Uncertainty was examined using sensitivity and scenario analyses. Scenarios matching TRANSCEND with ZUMA-1 on bridging therapy and assuming all patients received the CAR T cell infusion were also conducted to explore the impact of potential bias resulting from trial design differences.

Results: Following matching and adjustment, the liso-cel effective sample size for indirect comparison was 99 patients. Patients receiving liso-cel achieved improved 5-year survival compared with axi-cel (45% vs 41%, respectively). In the base case, liso-cel dominated axi-cel with nearly equivalent QALYs (0.02) and cost savings of $75,063 (Table 1). The favorable safety profile of liso-cel, including lower rates of cytokine release syndrome and neurological events, was reflected in cost savings (−$35,464) and QALY gains (0.05) when compared with axi-cel. In probabilistic sensitivity analyses, the probability that liso-cel was more effective and less costly than axi-cel was 52% and the probability that liso-cel was cost-effective at a threshold of $100,000 was 78%. Key drivers of cost-effectiveness included the OS cure fraction and the percent of patients experiencing grade 3/4 AEs for axi-cel (Figure).
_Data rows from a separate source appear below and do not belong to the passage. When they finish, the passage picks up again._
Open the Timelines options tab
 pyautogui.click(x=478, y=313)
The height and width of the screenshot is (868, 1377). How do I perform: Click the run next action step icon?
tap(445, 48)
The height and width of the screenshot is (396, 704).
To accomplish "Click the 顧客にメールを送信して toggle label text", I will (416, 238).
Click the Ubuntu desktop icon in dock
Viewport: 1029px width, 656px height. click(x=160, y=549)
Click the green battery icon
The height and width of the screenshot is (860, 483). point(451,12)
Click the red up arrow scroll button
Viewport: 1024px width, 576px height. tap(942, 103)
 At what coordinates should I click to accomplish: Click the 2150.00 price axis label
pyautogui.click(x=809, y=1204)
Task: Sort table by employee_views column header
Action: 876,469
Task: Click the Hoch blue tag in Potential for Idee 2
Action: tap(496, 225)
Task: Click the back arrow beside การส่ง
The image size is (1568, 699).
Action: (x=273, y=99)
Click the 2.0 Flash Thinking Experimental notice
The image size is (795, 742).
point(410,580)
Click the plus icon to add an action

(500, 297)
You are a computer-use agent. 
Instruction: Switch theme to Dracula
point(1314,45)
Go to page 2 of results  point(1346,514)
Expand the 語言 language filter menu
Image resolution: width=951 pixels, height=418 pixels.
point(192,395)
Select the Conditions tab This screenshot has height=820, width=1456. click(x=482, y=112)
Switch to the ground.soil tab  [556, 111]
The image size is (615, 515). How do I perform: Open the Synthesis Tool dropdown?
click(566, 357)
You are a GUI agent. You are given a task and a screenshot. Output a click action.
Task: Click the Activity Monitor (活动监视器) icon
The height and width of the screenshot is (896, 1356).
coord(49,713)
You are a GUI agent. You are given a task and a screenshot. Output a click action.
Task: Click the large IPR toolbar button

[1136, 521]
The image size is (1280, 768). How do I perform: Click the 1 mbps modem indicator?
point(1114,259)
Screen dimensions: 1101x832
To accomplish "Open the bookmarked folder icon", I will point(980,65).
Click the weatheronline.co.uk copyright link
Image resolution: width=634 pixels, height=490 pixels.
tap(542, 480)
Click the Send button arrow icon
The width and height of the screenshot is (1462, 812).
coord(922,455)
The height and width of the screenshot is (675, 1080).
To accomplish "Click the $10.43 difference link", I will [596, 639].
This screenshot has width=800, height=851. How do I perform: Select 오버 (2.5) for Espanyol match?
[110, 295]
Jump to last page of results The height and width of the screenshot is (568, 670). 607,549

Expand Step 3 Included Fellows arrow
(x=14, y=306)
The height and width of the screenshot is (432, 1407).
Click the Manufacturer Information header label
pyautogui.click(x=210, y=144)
Additionally, 2 scenarios that sought to adjust for differences in trial design both predicted QALY gains and cost savings for liso-cel versus axi-cel (Table 2).

Conclusions: This analysis estimated that liso-cel is cost-effective compared with axi-cel from a commercial US payer perspective, generating similar QALYs at lower cost, partly owing to a favorable safety profile associated with liso-cel.

Disclosures: Parker: Bristol Myers Squibb: Current Employment, Current equity holder in publicly-traded company. Liu: Bristol Myers Squibb: Current Employment, Current equity holder in publicly-traded company. Franco-Villalobos: Bristol Myers Squibb: Consultancy; Other pharmaceutical companies: Consultancy. Proskorovsky: Evidera: Current Employment. Keating: Bristol Myers Squibb: Current Employment, Current equity holder in publicly-traded company.